Dengan demikian, transformasi digital tidak hanya mempercepat pelayanan, tetapi juga berkontribusi langsung terhadap peningkatan kualitas sumber daya manusia di Kota Makassar.
“Ke depan, Diskominfo akan terus memperkuat inovasi digital dan kolaborasi lintas sektor agar manfaat pembangunan dapat dirasakan secara adil oleh seluruh lapisan masyarakat,” tutup Roem.
Dengan capaian IPM yang terus meningkat, Pemerintah Kota Makassar optimistis mampu mempertahankan posisi strategisnya sebagai kota dengan kualitas pembangunan manusia terbaik di Sulawesi Selatan, sekaligus berdaya saing di tingkat nasional.
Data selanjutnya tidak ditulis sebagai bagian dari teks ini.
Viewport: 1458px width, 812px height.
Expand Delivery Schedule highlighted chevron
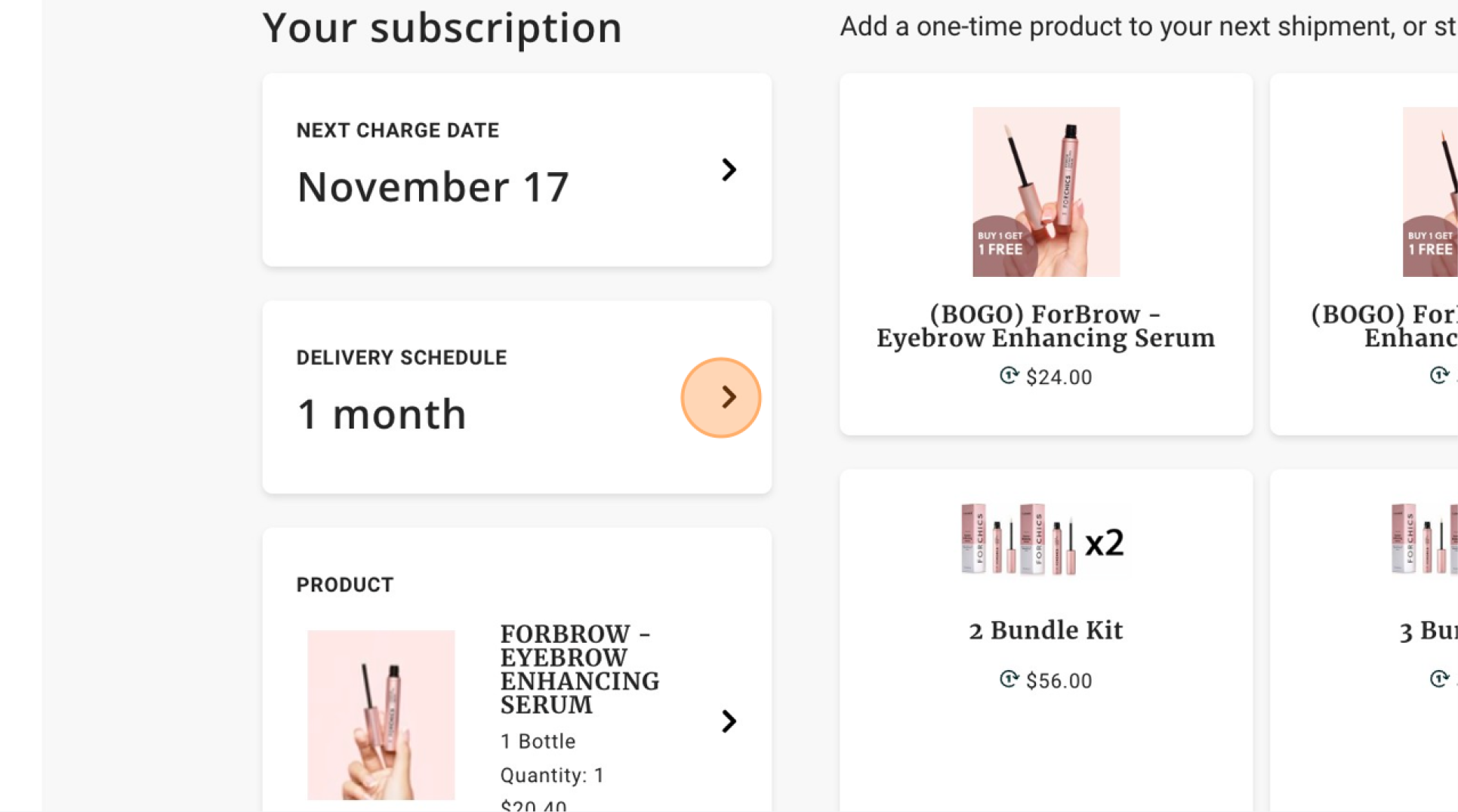coord(721,398)
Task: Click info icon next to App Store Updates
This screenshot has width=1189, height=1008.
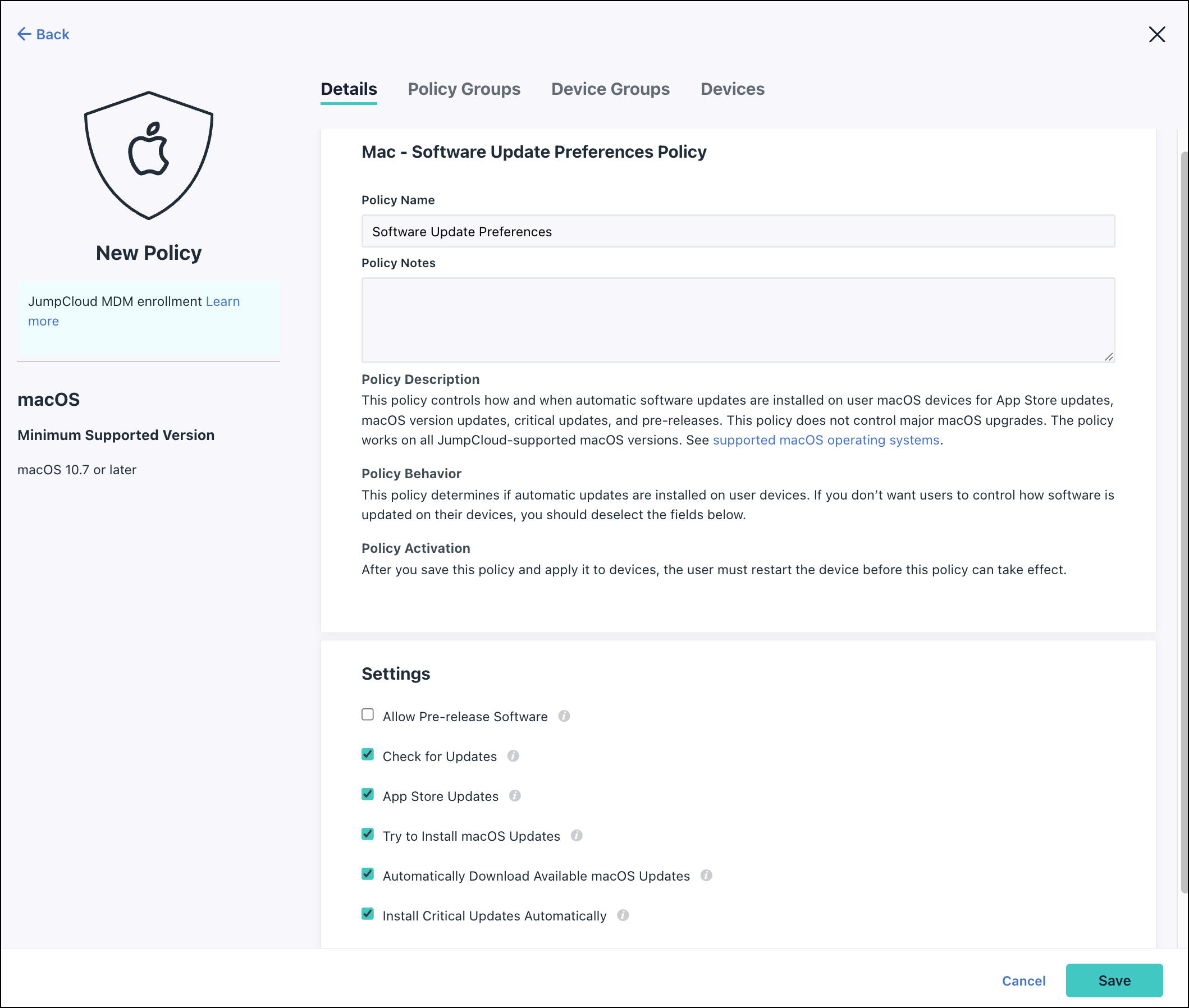Action: pyautogui.click(x=514, y=796)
Adapun, sisi lain dari hasil kinerja Pemerintah Kota Makassar yakni. Pertumbuhan ekonomi 5,39 persen, Inflasi 2,61 persen, rasio gini 0,391, IPM 85,66 persen, kemiskinan 4,43 persen.
Kemudian, tingkat pengangguran terbuka 9,60 persen, indeks reformasi birokrasi 76,78, tingkat partisipasi angkatan kerja 60,65, nilai sakip 69,69, nilai MCSP KPK 87,00, indeks pembangunan pemuda 57,67 persen.